Effect on physical activity behaviour
Participants were nested within neighbourhoods resulting in the probability of interdependence between them. To account for this interdependence, multilevel linear regression analyses were performed with a random intercept for two levels (1: individual; 2: neighbourhood). Each 12 month outcome (i.e. total weekly days of sufficient PA and weekly minutes of moderate to vigorous PA) was first regressed onto the Active Plus intervention in general (i.e. the four intervention conditions together, in contrast to the control group), and secondly regressed onto the dummies for the different research conditions independently (with the control group as a reference case), its baseline values and the covariates (gender, age, education, intervention type, BMI, intention, having a chronic limitation). The analyses were repeated with different intervention conditions as a reference case, to study the difference between the intervention conditions. Furthermore, it was studied whether the intervention effect was moderated by the aforementioned participant characteristics. This moderation effect was studied by adding an interaction term to the model between these participant characteristics and the dummies for the intervention conditions.

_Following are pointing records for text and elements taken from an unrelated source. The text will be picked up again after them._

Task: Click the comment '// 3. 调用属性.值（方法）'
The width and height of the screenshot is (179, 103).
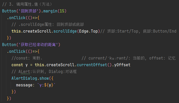Action: pos(27,4)
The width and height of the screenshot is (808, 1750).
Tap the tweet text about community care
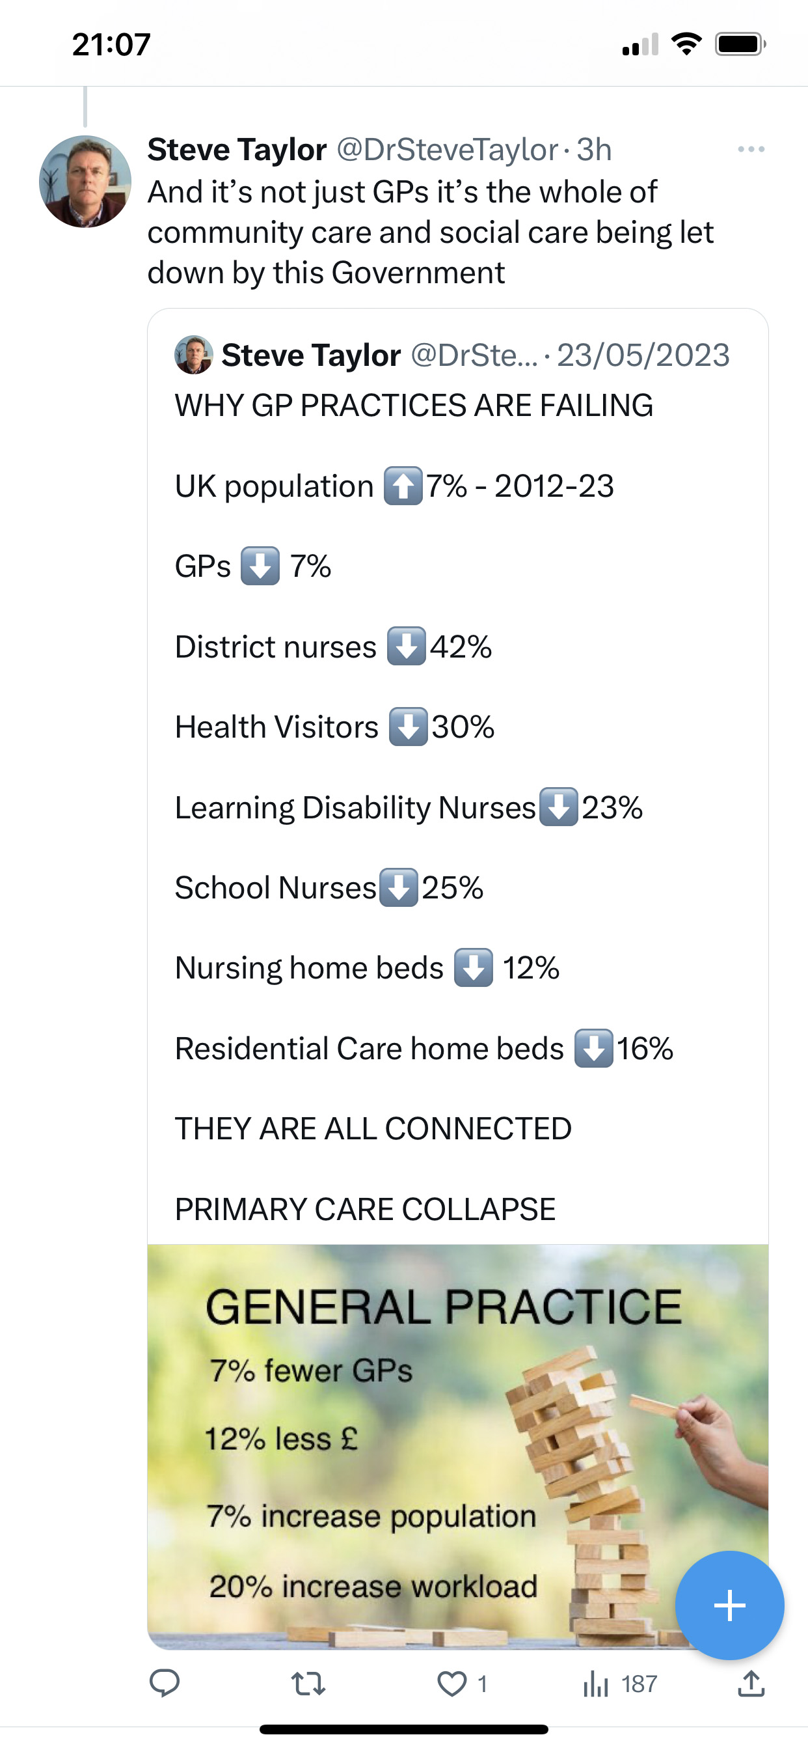click(x=430, y=232)
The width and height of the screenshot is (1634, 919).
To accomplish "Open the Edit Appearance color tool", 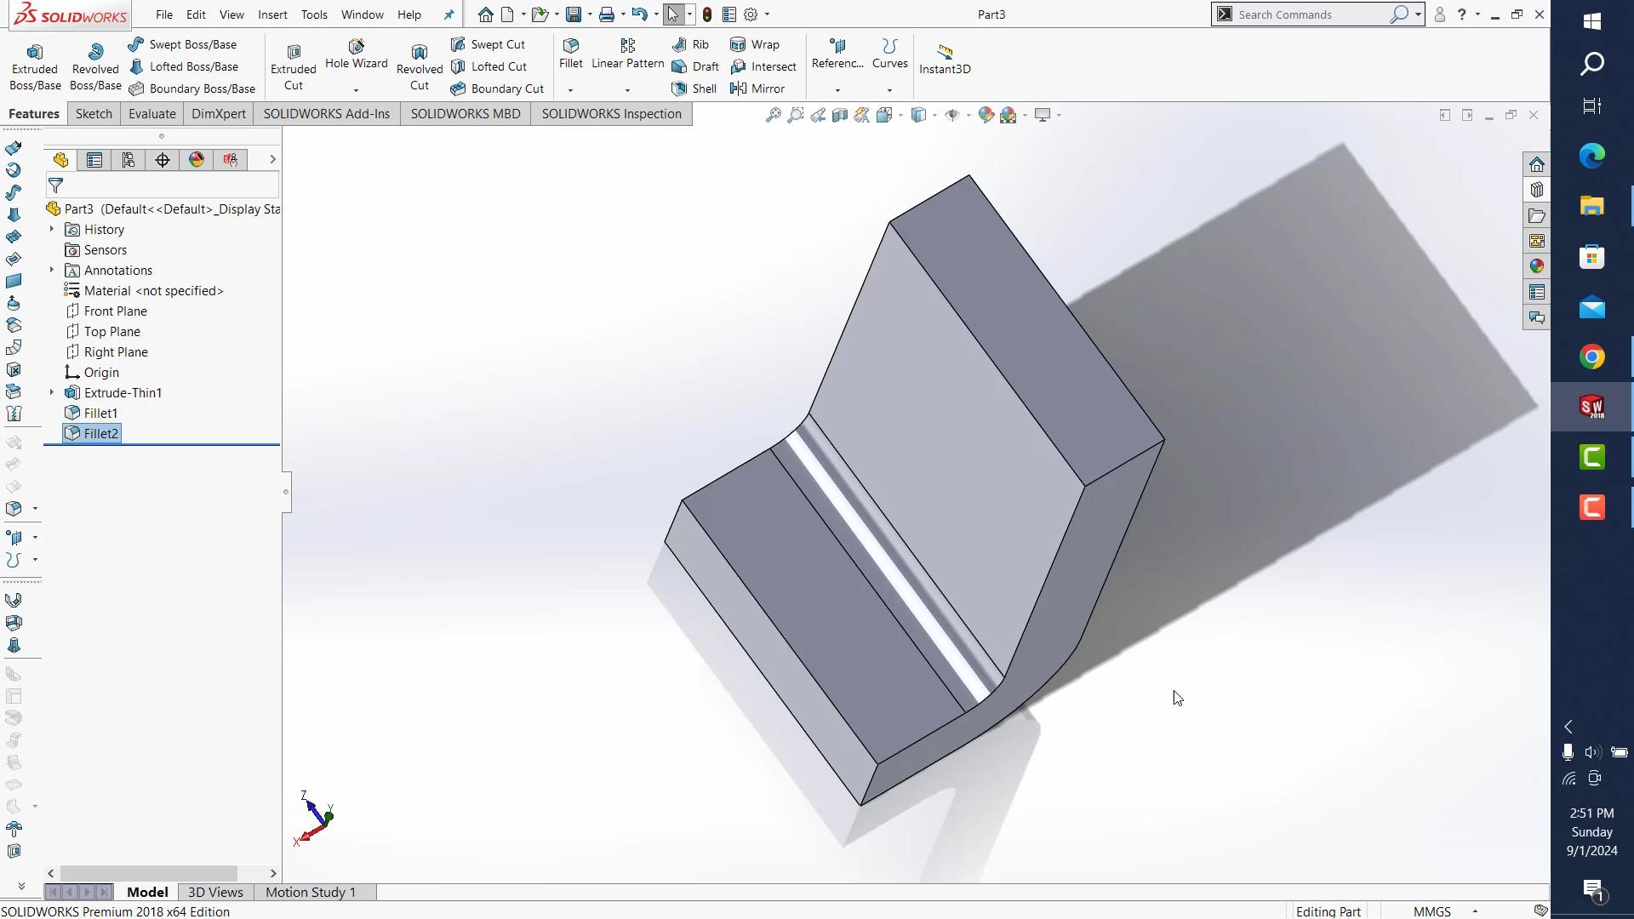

By regressing the outcome values against their baseline values, the amount of change in the variables is represented independently of their baseline value. This method is preferred to using absolute change scores because groups with lower levels are more likely to increase their levels by chance than groups with higher levels [16]. Analyses were applied to the total dataset, including missing data. Applying multilevel analyses to an incomplete dataset has been shown to give more accurate estimations than applying imputation methods [17]. Respondents were excluded from the analyses when they reported being physically active for more than 6,720 minutes per week since being physically active for 7 days per week, over 16 hours per day was considered to be impossible [14].
To obtain a better interpretation of the intervention effects and a better comparison with other tailored interventions, Cohen’s d effect sizes (ESs) were calculated for each intervention condition compared to the control group. ESs were defined as the mean differences in effect between the intervention conditions and the control group (corrected for baseline PA) divided by the pooled standard deviations for those means, in which d = 0.15, 0.20, and 0.25 are considered for small, medium and large effects [18].
Additionally, all analyses were repeated with the inclusion of all participants who filled in the baseline measurement, using the multiple imputation method (based on the participants’ age, gender, baseline intention, and PA behaviour at T0, T1, T2 and T3; 5 times imputed) for participants who did not fill in the 12 months questionnaire. Several studies have shown that the multiple imputation method is preferable over single-imputation methods, such as last observation carried forward [19].